Required action: Copy every line of the entries that has the string "agent" in it.

++++ Source material ++++

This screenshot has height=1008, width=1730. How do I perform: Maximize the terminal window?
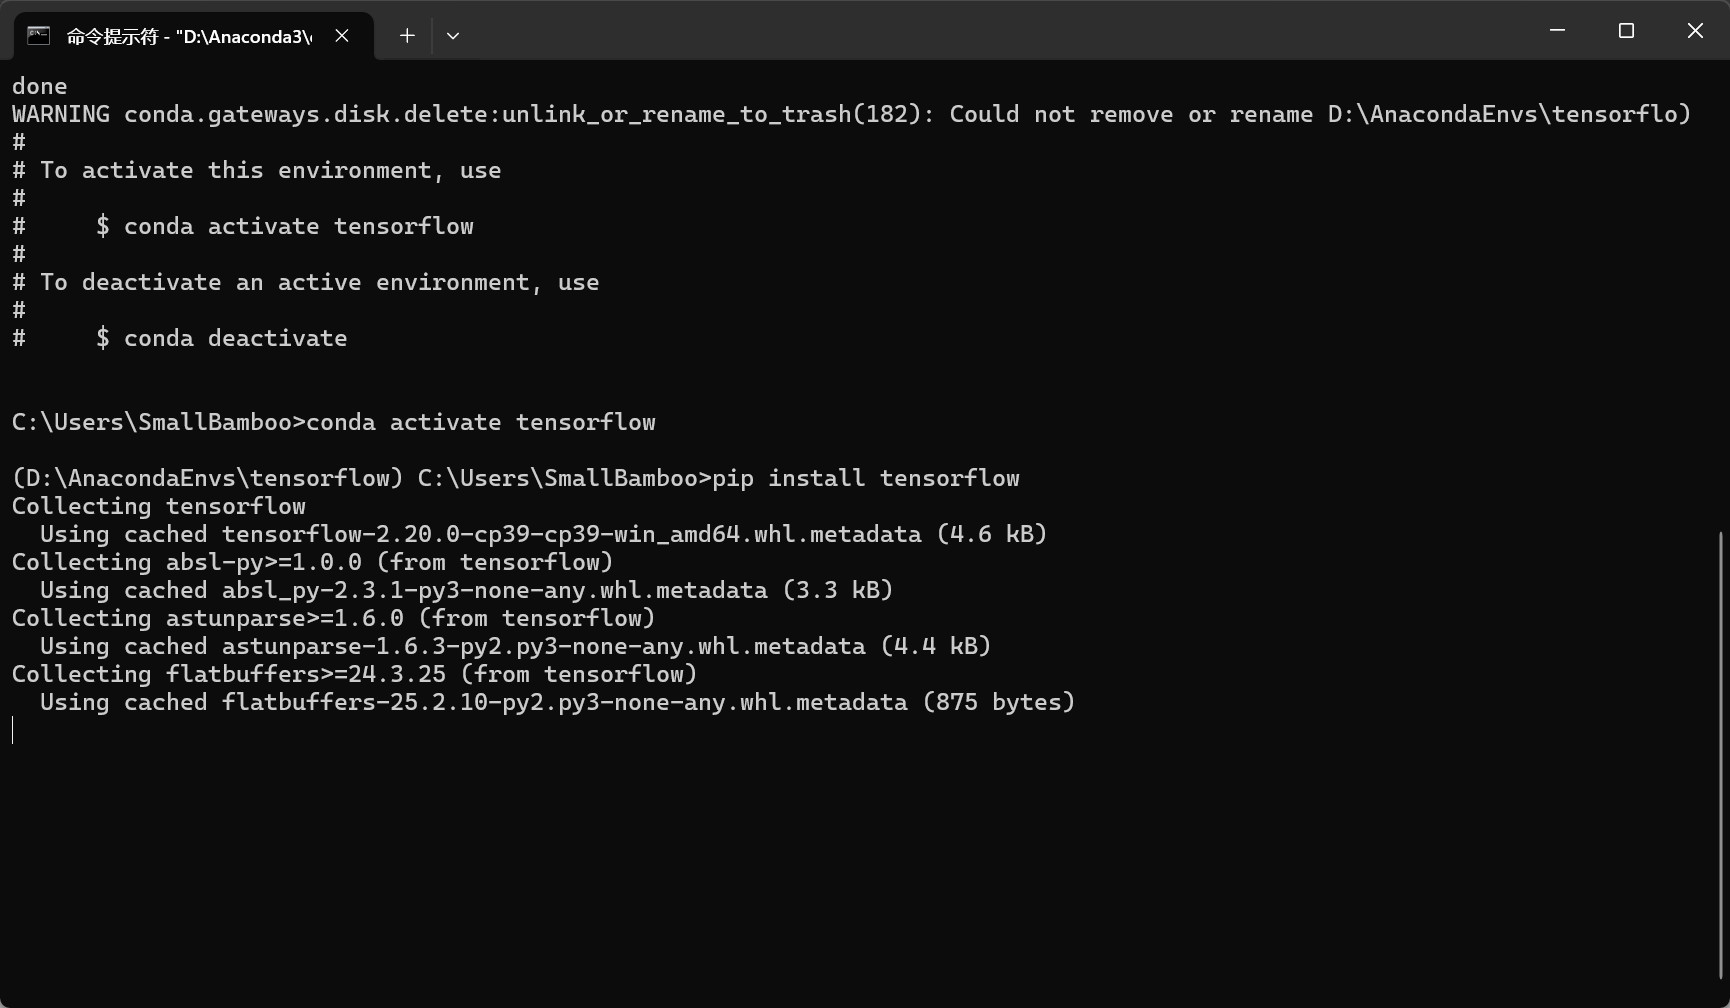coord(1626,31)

++++
++++ Source material ++++

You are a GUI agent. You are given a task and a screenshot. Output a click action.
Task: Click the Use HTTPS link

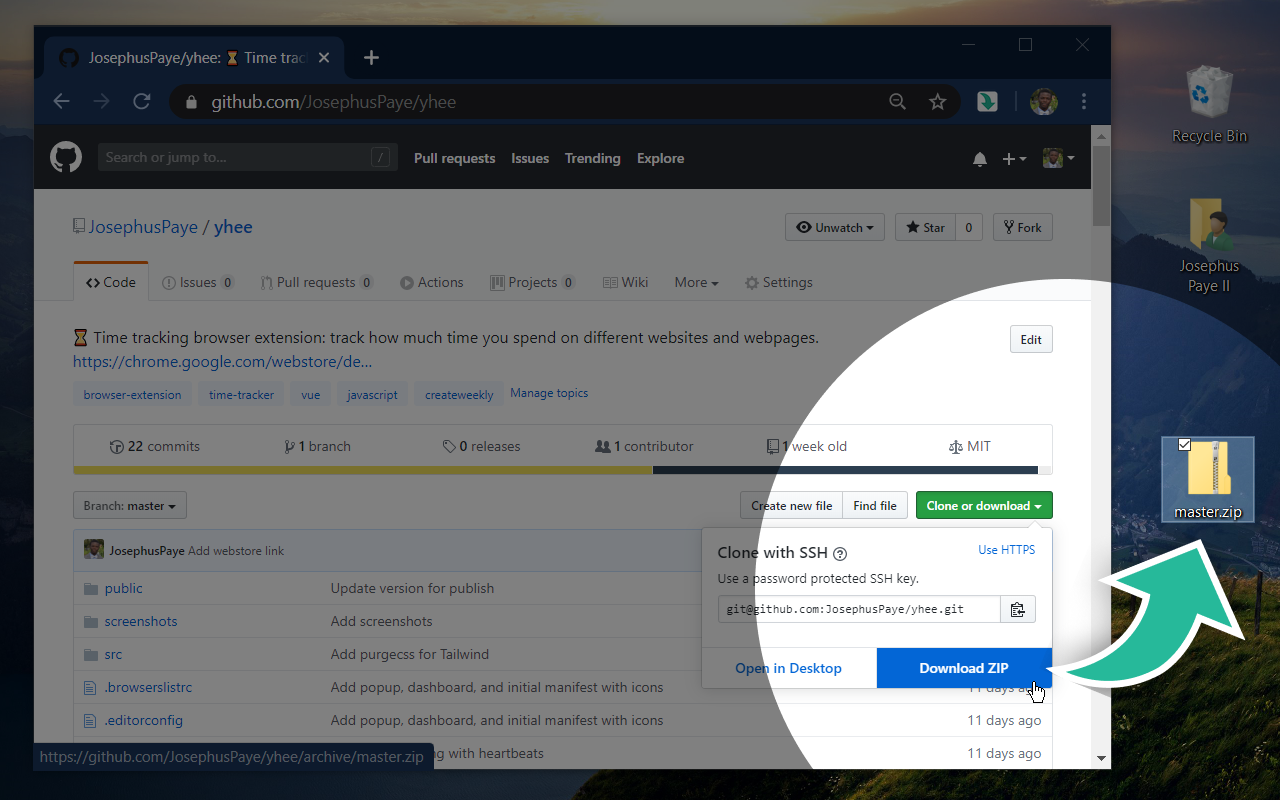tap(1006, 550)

++++
++++ Source material ++++

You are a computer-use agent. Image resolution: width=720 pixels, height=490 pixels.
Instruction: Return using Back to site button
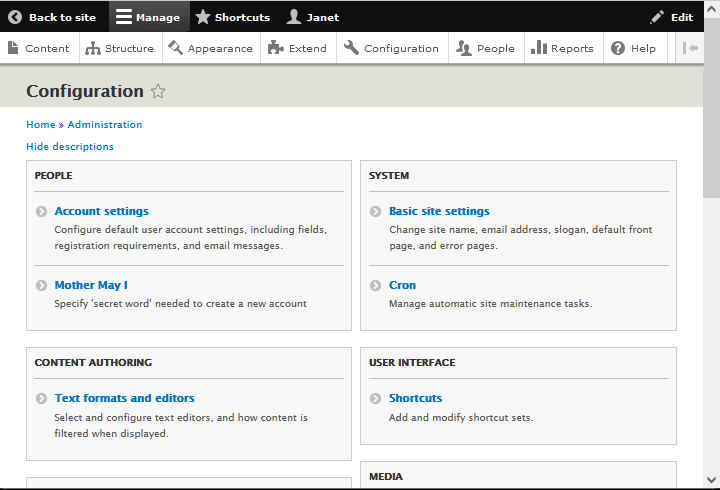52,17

++++

Completed exercise:
You are a GUI agent. You are given a task and a screenshot. Output a click action.
You are a computer-use agent. Image resolution: width=720 pixels, height=490 pixels.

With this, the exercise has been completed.